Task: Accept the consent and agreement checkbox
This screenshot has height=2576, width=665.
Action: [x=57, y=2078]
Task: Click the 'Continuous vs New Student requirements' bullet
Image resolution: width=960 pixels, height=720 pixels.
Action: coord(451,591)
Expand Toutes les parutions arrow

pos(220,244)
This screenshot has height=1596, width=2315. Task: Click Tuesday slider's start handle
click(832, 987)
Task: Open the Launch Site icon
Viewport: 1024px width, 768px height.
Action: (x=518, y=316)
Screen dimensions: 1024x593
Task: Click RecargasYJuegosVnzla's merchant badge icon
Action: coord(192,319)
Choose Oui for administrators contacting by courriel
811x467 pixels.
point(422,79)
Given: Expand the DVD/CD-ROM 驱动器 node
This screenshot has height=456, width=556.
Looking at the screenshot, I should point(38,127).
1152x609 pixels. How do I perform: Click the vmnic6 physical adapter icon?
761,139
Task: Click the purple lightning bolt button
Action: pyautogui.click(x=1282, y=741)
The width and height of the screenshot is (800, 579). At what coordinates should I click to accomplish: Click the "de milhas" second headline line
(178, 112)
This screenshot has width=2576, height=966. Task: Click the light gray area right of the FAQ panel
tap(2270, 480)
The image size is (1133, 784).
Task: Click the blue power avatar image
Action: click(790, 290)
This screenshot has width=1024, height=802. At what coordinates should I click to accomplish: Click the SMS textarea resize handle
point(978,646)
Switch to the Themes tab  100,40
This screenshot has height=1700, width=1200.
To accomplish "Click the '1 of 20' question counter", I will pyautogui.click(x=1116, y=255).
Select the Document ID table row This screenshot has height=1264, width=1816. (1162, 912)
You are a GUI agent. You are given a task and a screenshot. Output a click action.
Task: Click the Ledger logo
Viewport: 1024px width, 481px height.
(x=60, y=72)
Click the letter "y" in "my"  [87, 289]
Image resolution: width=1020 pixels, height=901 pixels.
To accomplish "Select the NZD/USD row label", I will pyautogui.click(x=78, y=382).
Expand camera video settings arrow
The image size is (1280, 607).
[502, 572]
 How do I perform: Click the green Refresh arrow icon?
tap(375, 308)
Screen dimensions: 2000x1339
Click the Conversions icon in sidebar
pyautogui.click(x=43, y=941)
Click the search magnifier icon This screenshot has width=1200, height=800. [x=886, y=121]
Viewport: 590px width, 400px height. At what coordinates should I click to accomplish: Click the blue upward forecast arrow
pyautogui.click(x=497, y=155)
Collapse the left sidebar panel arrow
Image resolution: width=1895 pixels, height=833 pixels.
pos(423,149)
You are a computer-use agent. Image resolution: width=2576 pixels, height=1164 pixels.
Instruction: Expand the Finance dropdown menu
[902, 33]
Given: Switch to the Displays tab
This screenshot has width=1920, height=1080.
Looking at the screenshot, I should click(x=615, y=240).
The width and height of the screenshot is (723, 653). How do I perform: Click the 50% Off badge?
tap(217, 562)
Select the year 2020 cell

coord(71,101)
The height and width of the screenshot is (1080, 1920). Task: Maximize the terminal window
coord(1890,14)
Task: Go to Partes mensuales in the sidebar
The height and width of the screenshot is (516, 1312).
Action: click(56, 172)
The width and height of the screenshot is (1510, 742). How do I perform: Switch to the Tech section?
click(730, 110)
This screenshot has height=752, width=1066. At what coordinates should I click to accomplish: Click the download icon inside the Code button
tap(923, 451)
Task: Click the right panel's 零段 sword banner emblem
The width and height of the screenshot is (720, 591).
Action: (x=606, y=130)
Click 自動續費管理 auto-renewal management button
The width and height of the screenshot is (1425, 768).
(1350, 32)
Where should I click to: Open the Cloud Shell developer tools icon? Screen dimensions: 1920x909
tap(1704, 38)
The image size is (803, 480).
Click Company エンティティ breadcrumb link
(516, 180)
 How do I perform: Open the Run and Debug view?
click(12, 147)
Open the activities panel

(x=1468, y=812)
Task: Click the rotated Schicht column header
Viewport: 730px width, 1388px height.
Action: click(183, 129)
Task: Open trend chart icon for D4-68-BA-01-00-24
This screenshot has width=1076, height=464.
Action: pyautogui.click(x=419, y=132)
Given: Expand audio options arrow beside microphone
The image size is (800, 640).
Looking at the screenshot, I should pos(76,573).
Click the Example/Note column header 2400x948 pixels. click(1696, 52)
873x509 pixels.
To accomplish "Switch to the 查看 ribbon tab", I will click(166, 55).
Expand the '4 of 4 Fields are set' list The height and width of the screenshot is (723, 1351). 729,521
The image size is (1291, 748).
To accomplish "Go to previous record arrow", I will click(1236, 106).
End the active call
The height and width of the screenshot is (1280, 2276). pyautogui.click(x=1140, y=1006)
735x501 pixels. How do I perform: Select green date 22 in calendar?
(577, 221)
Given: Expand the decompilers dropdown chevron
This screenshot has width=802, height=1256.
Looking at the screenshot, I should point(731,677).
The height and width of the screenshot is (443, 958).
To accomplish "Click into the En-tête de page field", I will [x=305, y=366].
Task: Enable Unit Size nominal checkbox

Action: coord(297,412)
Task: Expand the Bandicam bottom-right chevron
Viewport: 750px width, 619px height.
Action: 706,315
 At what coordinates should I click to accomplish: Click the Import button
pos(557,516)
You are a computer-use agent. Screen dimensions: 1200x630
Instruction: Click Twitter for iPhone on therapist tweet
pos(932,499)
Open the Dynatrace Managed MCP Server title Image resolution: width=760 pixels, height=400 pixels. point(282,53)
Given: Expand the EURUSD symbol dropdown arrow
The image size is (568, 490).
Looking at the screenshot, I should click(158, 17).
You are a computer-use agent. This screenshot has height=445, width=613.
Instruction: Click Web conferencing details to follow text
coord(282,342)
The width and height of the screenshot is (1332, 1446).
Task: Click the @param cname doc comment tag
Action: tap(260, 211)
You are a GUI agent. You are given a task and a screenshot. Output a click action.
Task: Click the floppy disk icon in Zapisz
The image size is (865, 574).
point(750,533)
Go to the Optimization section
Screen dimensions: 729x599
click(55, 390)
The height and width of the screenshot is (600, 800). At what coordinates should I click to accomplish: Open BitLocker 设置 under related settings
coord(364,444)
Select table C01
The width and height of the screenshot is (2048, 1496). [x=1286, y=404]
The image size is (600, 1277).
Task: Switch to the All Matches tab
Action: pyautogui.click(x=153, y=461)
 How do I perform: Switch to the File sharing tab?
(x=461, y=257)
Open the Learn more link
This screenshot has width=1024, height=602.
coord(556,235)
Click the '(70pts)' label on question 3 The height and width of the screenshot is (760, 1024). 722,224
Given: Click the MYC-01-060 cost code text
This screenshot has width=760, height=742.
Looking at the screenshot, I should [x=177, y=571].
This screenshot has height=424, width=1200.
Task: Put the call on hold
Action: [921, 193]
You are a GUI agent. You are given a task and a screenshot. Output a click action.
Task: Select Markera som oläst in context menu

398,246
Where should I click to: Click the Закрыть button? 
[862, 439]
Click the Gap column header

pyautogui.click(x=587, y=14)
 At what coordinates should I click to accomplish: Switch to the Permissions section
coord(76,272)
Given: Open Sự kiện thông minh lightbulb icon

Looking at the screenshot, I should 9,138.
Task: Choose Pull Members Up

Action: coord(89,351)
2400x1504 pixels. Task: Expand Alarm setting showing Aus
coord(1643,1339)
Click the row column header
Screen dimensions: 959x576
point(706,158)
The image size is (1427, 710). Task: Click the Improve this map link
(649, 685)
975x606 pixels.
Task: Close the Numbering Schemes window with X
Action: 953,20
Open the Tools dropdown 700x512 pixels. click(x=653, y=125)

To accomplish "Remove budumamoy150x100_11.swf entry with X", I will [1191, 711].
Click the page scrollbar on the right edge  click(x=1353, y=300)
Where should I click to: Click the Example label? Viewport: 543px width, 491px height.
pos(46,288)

##########

• _WHAT IS NEEDED_: Write the records out again so that each one matches the original exactly.

• _REPLY TO THE EXERCISE_:
Task: Accept the consent and agreement checkbox
This screenshot has height=2576, width=665.
Action: [x=57, y=2078]
Task: Click the 'Continuous vs New Student requirements' bullet
Image resolution: width=960 pixels, height=720 pixels.
Action: coord(451,591)
Expand Toutes les parutions arrow

pos(220,244)
This screenshot has height=1596, width=2315. Task: Click Tuesday slider's start handle
click(832, 987)
Task: Open the Launch Site icon
Viewport: 1024px width, 768px height.
Action: (x=518, y=316)
Screen dimensions: 1024x593
Task: Click RecargasYJuegosVnzla's merchant badge icon
Action: coord(192,319)
Choose Oui for administrators contacting by courriel
811x467 pixels.
point(422,79)
Given: Expand the DVD/CD-ROM 驱动器 node
This screenshot has height=456, width=556.
Looking at the screenshot, I should point(38,127).
1152x609 pixels. How do I perform: Click the vmnic6 physical adapter icon?
761,139
Task: Click the purple lightning bolt button
Action: pyautogui.click(x=1282, y=741)
The width and height of the screenshot is (800, 579). At what coordinates should I click to accomplish: Click the "de milhas" second headline line
(178, 112)
This screenshot has width=2576, height=966. Task: Click the light gray area right of the FAQ panel
tap(2270, 480)
The image size is (1133, 784).
Task: Click the blue power avatar image
Action: click(790, 290)
This screenshot has width=1024, height=802. At what coordinates should I click to accomplish: Click the SMS textarea resize handle
point(978,646)
Switch to the Themes tab  100,40
This screenshot has height=1700, width=1200.
To accomplish "Click the '1 of 20' question counter", I will pyautogui.click(x=1116, y=255).
Select the Document ID table row This screenshot has height=1264, width=1816. (1162, 912)
You are a GUI agent. You are given a task and a screenshot. Output a click action.
Task: Click the Ledger logo
Viewport: 1024px width, 481px height.
(x=60, y=72)
Click the letter "y" in "my"  [87, 289]
Image resolution: width=1020 pixels, height=901 pixels.
To accomplish "Select the NZD/USD row label", I will pyautogui.click(x=78, y=382).
Expand camera video settings arrow
The image size is (1280, 607).
[502, 572]
 How do I perform: Click the green Refresh arrow icon?
tap(375, 308)
Screen dimensions: 2000x1339
Click the Conversions icon in sidebar
pyautogui.click(x=43, y=941)
Click the search magnifier icon This screenshot has width=1200, height=800. [x=886, y=121]
Viewport: 590px width, 400px height. At what coordinates should I click to accomplish: Click the blue upward forecast arrow
pyautogui.click(x=497, y=155)
Collapse the left sidebar panel arrow
Image resolution: width=1895 pixels, height=833 pixels.
pos(423,149)
You are a computer-use agent. Image resolution: width=2576 pixels, height=1164 pixels.
Instruction: Expand the Finance dropdown menu
[902, 33]
Given: Switch to the Displays tab
This screenshot has width=1920, height=1080.
Looking at the screenshot, I should click(x=615, y=240).
The width and height of the screenshot is (723, 653). How do I perform: Click the 50% Off badge?
tap(217, 562)
Select the year 2020 cell

coord(71,101)
The height and width of the screenshot is (1080, 1920). Task: Maximize the terminal window
coord(1890,14)
Task: Go to Partes mensuales in the sidebar
The height and width of the screenshot is (516, 1312).
Action: click(56, 172)
The width and height of the screenshot is (1510, 742). How do I perform: Switch to the Tech section?
click(730, 110)
This screenshot has height=752, width=1066. At what coordinates should I click to accomplish: Click the download icon inside the Code button
tap(923, 451)
Task: Click the right panel's 零段 sword banner emblem
The width and height of the screenshot is (720, 591).
Action: (x=606, y=130)
Click 自動續費管理 auto-renewal management button
The width and height of the screenshot is (1425, 768).
(1350, 32)
Where should I click to: Open the Cloud Shell developer tools icon? Screen dimensions: 1920x909
tap(1704, 38)
The image size is (803, 480).
Click Company エンティティ breadcrumb link
(516, 180)
 How do I perform: Open the Run and Debug view?
click(12, 147)
Open the activities panel

(x=1468, y=812)
Task: Click the rotated Schicht column header
Viewport: 730px width, 1388px height.
Action: click(183, 129)
Task: Open trend chart icon for D4-68-BA-01-00-24
This screenshot has width=1076, height=464.
Action: pyautogui.click(x=419, y=132)
Given: Expand audio options arrow beside microphone
The image size is (800, 640).
Looking at the screenshot, I should pos(76,573).
Click the Example/Note column header 2400x948 pixels. click(1696, 52)
873x509 pixels.
To accomplish "Switch to the 查看 ribbon tab", I will click(166, 55).
Expand the '4 of 4 Fields are set' list The height and width of the screenshot is (723, 1351). 729,521
The image size is (1291, 748).
To accomplish "Go to previous record arrow", I will click(1236, 106).
End the active call
The height and width of the screenshot is (1280, 2276). pyautogui.click(x=1140, y=1006)
735x501 pixels. How do I perform: Select green date 22 in calendar?
(577, 221)
Given: Expand the decompilers dropdown chevron
This screenshot has width=802, height=1256.
Looking at the screenshot, I should point(731,677).
The height and width of the screenshot is (443, 958).
To accomplish "Click into the En-tête de page field", I will [x=305, y=366].
Task: Enable Unit Size nominal checkbox

Action: coord(297,412)
Task: Expand the Bandicam bottom-right chevron
Viewport: 750px width, 619px height.
Action: 706,315
 At what coordinates should I click to accomplish: Click the Import button
pos(557,516)
You are a computer-use agent. Screen dimensions: 1200x630
Instruction: Click Twitter for iPhone on therapist tweet
pos(932,499)
Open the Dynatrace Managed MCP Server title Image resolution: width=760 pixels, height=400 pixels. point(282,53)
Given: Expand the EURUSD symbol dropdown arrow
The image size is (568, 490).
Looking at the screenshot, I should click(158, 17).
You are a computer-use agent. This screenshot has height=445, width=613.
Instruction: Click Web conferencing details to follow text
coord(282,342)
The width and height of the screenshot is (1332, 1446).
Task: Click the @param cname doc comment tag
Action: tap(260, 211)
You are a GUI agent. You are given a task and a screenshot. Output a click action.
Task: Click the floppy disk icon in Zapisz
The image size is (865, 574).
point(750,533)
Go to the Optimization section
Screen dimensions: 729x599
click(55, 390)
The height and width of the screenshot is (600, 800). At what coordinates should I click to accomplish: Open BitLocker 设置 under related settings
coord(364,444)
Select table C01
The width and height of the screenshot is (2048, 1496). [x=1286, y=404]
The image size is (600, 1277).
Task: Switch to the All Matches tab
Action: pyautogui.click(x=153, y=461)
 How do I perform: Switch to the File sharing tab?
(x=461, y=257)
Open the Learn more link
This screenshot has width=1024, height=602.
coord(556,235)
Click the '(70pts)' label on question 3 The height and width of the screenshot is (760, 1024). 722,224
Given: Click the MYC-01-060 cost code text
This screenshot has width=760, height=742.
Looking at the screenshot, I should [x=177, y=571].
This screenshot has height=424, width=1200.
Task: Put the call on hold
Action: [921, 193]
You are a GUI agent. You are given a task and a screenshot. Output a click action.
Task: Select Markera som oläst in context menu

398,246
Where should I click to: Click the Закрыть button? 
[862, 439]
Click the Gap column header

pyautogui.click(x=587, y=14)
 At what coordinates should I click to accomplish: Switch to the Permissions section
coord(76,272)
Given: Open Sự kiện thông minh lightbulb icon

Looking at the screenshot, I should 9,138.
Task: Choose Pull Members Up

Action: coord(89,351)
2400x1504 pixels. Task: Expand Alarm setting showing Aus
coord(1643,1339)
Click the row column header
Screen dimensions: 959x576
point(706,158)
The image size is (1427, 710). Task: Click the Improve this map link
(649, 685)
975x606 pixels.
Task: Close the Numbering Schemes window with X
Action: 953,20
Open the Tools dropdown 700x512 pixels. click(x=653, y=125)

To accomplish "Remove budumamoy150x100_11.swf entry with X", I will [1191, 711].
Click the page scrollbar on the right edge  click(x=1353, y=300)
Where should I click to: Click the Example label? Viewport: 543px width, 491px height.
pos(46,288)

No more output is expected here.